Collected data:
━━━━

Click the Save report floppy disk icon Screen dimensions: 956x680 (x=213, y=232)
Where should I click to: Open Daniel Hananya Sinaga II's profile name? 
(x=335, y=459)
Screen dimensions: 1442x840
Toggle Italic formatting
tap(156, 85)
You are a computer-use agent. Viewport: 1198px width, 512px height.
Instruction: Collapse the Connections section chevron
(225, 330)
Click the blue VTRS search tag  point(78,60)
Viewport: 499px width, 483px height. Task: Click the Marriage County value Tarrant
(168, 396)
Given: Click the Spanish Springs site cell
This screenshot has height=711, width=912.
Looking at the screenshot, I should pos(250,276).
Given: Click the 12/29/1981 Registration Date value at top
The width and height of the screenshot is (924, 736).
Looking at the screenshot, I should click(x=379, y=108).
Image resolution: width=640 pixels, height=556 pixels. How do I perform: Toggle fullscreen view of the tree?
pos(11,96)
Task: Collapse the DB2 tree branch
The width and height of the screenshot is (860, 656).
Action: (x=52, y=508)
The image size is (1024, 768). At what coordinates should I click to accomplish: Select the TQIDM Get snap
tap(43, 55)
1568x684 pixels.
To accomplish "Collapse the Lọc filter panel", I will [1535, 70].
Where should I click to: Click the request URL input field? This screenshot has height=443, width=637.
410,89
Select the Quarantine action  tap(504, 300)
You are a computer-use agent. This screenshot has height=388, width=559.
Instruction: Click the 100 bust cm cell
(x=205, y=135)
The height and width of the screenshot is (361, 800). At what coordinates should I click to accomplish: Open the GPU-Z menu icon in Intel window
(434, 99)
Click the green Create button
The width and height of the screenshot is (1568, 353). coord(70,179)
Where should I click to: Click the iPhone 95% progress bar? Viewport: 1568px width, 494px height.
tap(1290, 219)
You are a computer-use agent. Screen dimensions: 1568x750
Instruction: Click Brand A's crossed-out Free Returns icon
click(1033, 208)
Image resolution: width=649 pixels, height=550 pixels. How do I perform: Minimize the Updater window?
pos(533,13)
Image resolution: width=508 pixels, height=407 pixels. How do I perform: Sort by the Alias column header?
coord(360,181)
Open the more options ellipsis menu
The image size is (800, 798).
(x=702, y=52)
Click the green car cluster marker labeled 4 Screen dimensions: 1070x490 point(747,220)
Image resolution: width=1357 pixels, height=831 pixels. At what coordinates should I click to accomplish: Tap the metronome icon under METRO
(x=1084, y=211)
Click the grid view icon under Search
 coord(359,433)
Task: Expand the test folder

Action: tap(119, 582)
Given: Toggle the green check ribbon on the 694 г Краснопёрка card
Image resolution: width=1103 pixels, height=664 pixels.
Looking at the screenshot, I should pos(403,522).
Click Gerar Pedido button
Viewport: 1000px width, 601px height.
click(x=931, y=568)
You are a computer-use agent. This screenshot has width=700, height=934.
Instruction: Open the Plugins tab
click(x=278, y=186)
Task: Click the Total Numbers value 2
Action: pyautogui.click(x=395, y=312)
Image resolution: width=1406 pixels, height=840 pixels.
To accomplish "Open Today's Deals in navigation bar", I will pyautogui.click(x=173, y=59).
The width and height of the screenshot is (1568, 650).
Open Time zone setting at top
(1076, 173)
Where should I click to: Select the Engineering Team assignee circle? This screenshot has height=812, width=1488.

━━━━

» Problem to work on:
Line by line, please reproduce the records exactly.

» Solved problem:
Click the Save report floppy disk icon Screen dimensions: 956x680 (x=213, y=232)
Where should I click to: Open Daniel Hananya Sinaga II's profile name? 
(x=335, y=459)
Screen dimensions: 1442x840
Toggle Italic formatting
tap(156, 85)
You are a computer-use agent. Viewport: 1198px width, 512px height.
Instruction: Collapse the Connections section chevron
(225, 330)
Click the blue VTRS search tag  point(78,60)
Viewport: 499px width, 483px height. Task: Click the Marriage County value Tarrant
(168, 396)
Given: Click the Spanish Springs site cell
This screenshot has height=711, width=912.
Looking at the screenshot, I should pos(250,276).
Given: Click the 12/29/1981 Registration Date value at top
The width and height of the screenshot is (924, 736).
Looking at the screenshot, I should click(x=379, y=108).
Image resolution: width=640 pixels, height=556 pixels. How do I perform: Toggle fullscreen view of the tree?
pos(11,96)
Task: Collapse the DB2 tree branch
The width and height of the screenshot is (860, 656).
Action: (x=52, y=508)
The image size is (1024, 768). At what coordinates should I click to accomplish: Select the TQIDM Get snap
tap(43, 55)
1568x684 pixels.
To accomplish "Collapse the Lọc filter panel", I will [1535, 70].
Where should I click to: Click the request URL input field? This screenshot has height=443, width=637.
410,89
Select the Quarantine action  tap(504, 300)
You are a computer-use agent. This screenshot has height=388, width=559.
Instruction: Click the 100 bust cm cell
(x=205, y=135)
The height and width of the screenshot is (361, 800). At what coordinates should I click to accomplish: Open the GPU-Z menu icon in Intel window
(434, 99)
Click the green Create button
The width and height of the screenshot is (1568, 353). coord(70,179)
Where should I click to: Click the iPhone 95% progress bar? Viewport: 1568px width, 494px height.
tap(1290, 219)
You are a computer-use agent. Screen dimensions: 1568x750
Instruction: Click Brand A's crossed-out Free Returns icon
click(1033, 208)
Image resolution: width=649 pixels, height=550 pixels. How do I perform: Minimize the Updater window?
pos(533,13)
Image resolution: width=508 pixels, height=407 pixels. How do I perform: Sort by the Alias column header?
coord(360,181)
Open the more options ellipsis menu
The image size is (800, 798).
(x=702, y=52)
Click the green car cluster marker labeled 4 Screen dimensions: 1070x490 point(747,220)
Image resolution: width=1357 pixels, height=831 pixels. At what coordinates should I click to accomplish: Tap the metronome icon under METRO
(x=1084, y=211)
Click the grid view icon under Search
 coord(359,433)
Task: Expand the test folder

Action: tap(119, 582)
Given: Toggle the green check ribbon on the 694 г Краснопёрка card
Image resolution: width=1103 pixels, height=664 pixels.
Looking at the screenshot, I should pos(403,522).
Click Gerar Pedido button
Viewport: 1000px width, 601px height.
click(x=931, y=568)
You are a computer-use agent. This screenshot has width=700, height=934.
Instruction: Open the Plugins tab
click(x=278, y=186)
Task: Click the Total Numbers value 2
Action: pyautogui.click(x=395, y=312)
Image resolution: width=1406 pixels, height=840 pixels.
To accomplish "Open Today's Deals in navigation bar", I will pyautogui.click(x=173, y=59).
The width and height of the screenshot is (1568, 650).
Open Time zone setting at top
(1076, 173)
Where should I click to: Select the Engineering Team assignee circle? This screenshot has height=812, width=1488.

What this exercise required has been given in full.